-- The request --
Resize the rows below. Write out every line again, requests included, but multiply each coordinate in the answers by 0.75 and round it to a whole number (halves go up), leaving the numbers in the requests as they are.

-- Provided data --
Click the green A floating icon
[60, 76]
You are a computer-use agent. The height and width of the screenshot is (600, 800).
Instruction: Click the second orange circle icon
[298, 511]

-- Written answer --
Click the green A floating icon
[45, 57]
You are a computer-use agent. The height and width of the screenshot is (600, 800).
Instruction: Click the second orange circle icon
[224, 383]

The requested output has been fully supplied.